7:30 a.m. This morning will be devoted to making some notes on this page that correspond to my reading and hand written notes from yesterday. This activity of rewriting notes is a sound studying strategy. The goal of
this overall set of activities is to genuinely learn some material that I did not know before. Review, and review again, and again, is a critical component of my approach
First, I now have three different themes .in play:
- Classic Literature
- Early Greeks (Homer, Aristophanes)
- Ovid "The Metamorphoses"
- Virgil "The Aenid"
- Dante "The Divine Comedy"
- Modern Literature
- Italo Calvino
- Alice Munro
- Jorges Luis Borges
- Japan
- Bushido
- The Soil
- Japanese Civilization
The bright bold blue above indicates themes that am am currently involved with. Topics below the blue are candidates for next steps.
Italo Calvino
I completed the second chapter from his book, "Six Memos for the Next Millennium". It is entitled Quickness, and represents another characteristic of good literature.
Calvino's writing is full of references to other works. I love this. He mentions that one of the finest essays in English literature is The English Mail Coach by Thomas De Quincey
(1849). Now to see if I can find this on the web. I was able to locate this complete reference:
The English mail-coach, and other essays. London: Dent, 1912. xii, 339 p. but was not able to locate the actual essay. Even Project Gutenberg did not have it, although there is another essay by De Quincey called Confessions of an Opium Eater that is very popular.

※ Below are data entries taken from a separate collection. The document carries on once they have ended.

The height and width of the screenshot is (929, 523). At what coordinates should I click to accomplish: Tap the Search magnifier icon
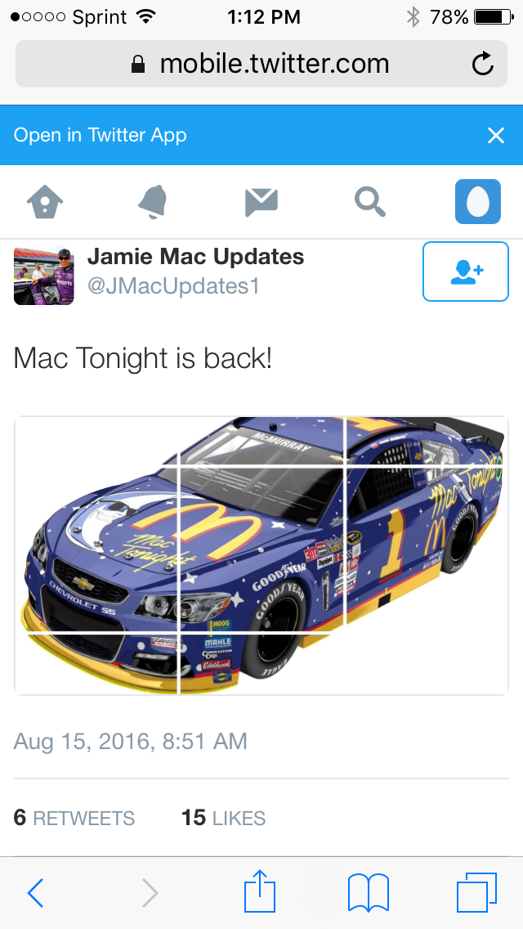[x=370, y=202]
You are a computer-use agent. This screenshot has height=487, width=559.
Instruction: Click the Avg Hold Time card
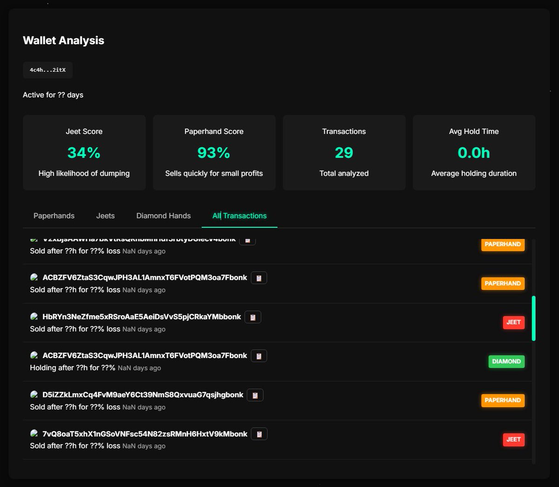tap(473, 152)
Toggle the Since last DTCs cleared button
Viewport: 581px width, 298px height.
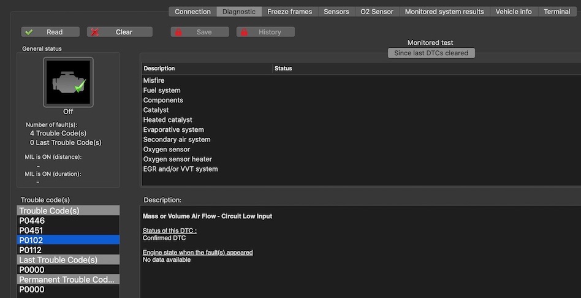coord(431,53)
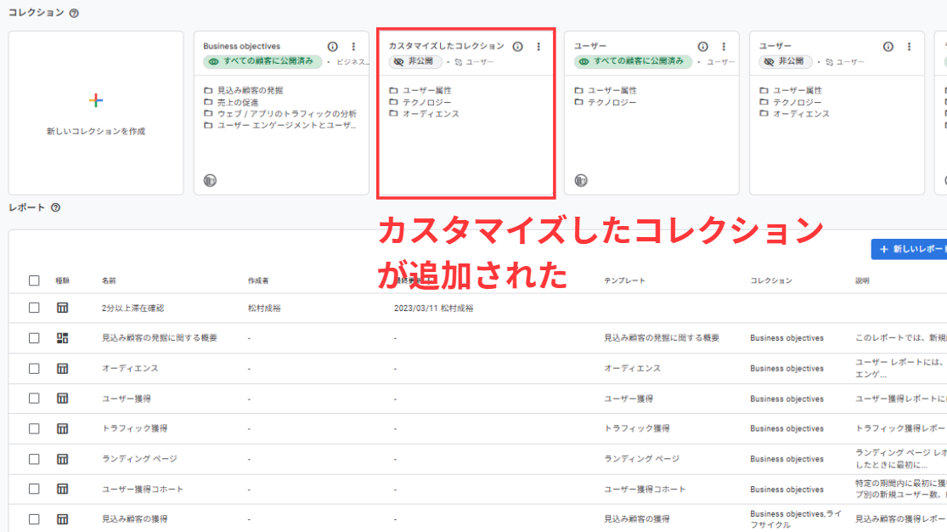Image resolution: width=947 pixels, height=532 pixels.
Task: Click the plus icon to create new collection
Action: (x=96, y=100)
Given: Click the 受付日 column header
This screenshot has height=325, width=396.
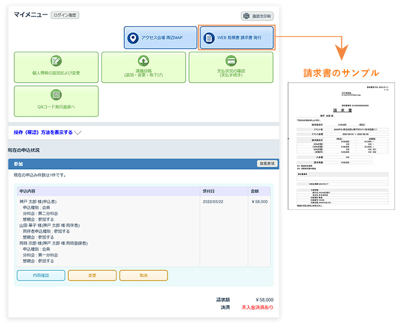Looking at the screenshot, I should [208, 191].
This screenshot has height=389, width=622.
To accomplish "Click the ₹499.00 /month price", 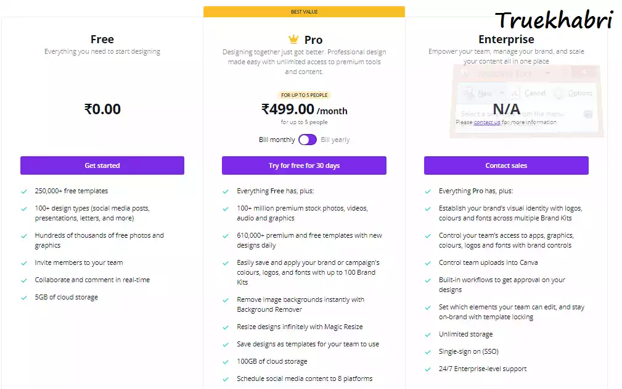I will (x=305, y=109).
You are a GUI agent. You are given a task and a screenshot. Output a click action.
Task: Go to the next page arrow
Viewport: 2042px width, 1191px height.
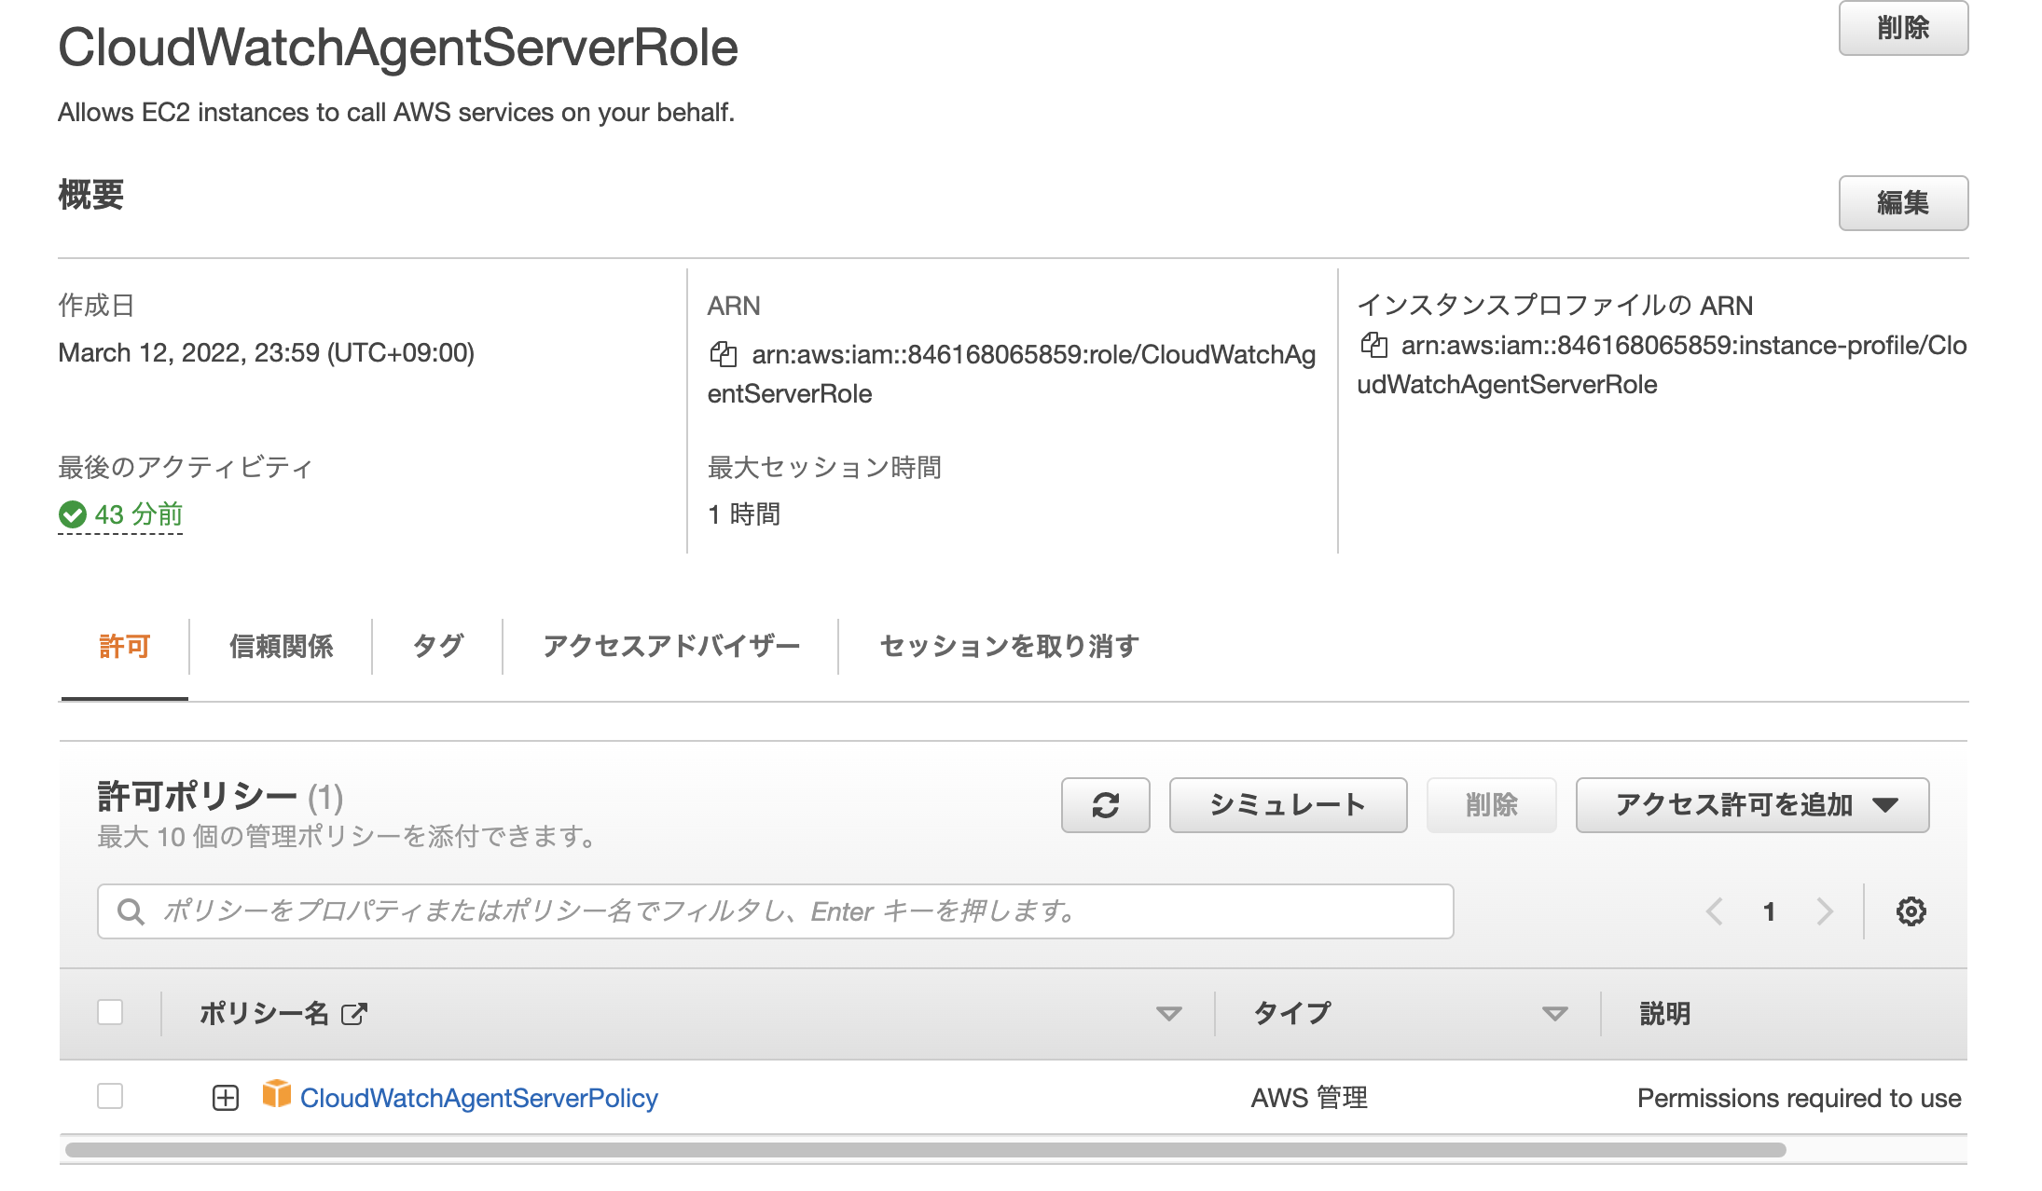(x=1823, y=911)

Calvino associates "good thinking" with
- quickness
- agility in reasoning
- economy in argument
- use of imaginative examples
He also suggests that for each virture (of literature) there is also the opposite virtue
- lightness - weight
- quickness - lingering
I think this is a very profound observation. Rather than argue for one perspective, it is better to examine both the original point of view and then consider the opposite. Then in the
traditional Canadian way, look for the golden mean.
Some pages, some entire books, are to read very slowly with much repetition as the words are themselves so finely crafted. Not all books are a race to the finish line.
Calvino also mentions that he admires Jorges Luis Borges. I recently bought his "Collected Fictions", and have now put it on my TODO list for this Year of Learning. However I want to
complete the latest Alice Munro short stories book first.
Calvino also talks about the idea of a one sentence story. His favorite is
- When I woke up, the dinosaur was still there.
One that I can think of is
- Dr. Livingstone, I presume.
Here are three I have created:
- Paul and Mary walked, hand in hand, toward the lake.
- Napoleon and Plato surveyed the carnage below them.
- Deep in central Africa, the monkey approached the boy and then suddenly, without warning, gave him a little nip on the arm.
I will provide my notes on Japanese Civilization tomorrow.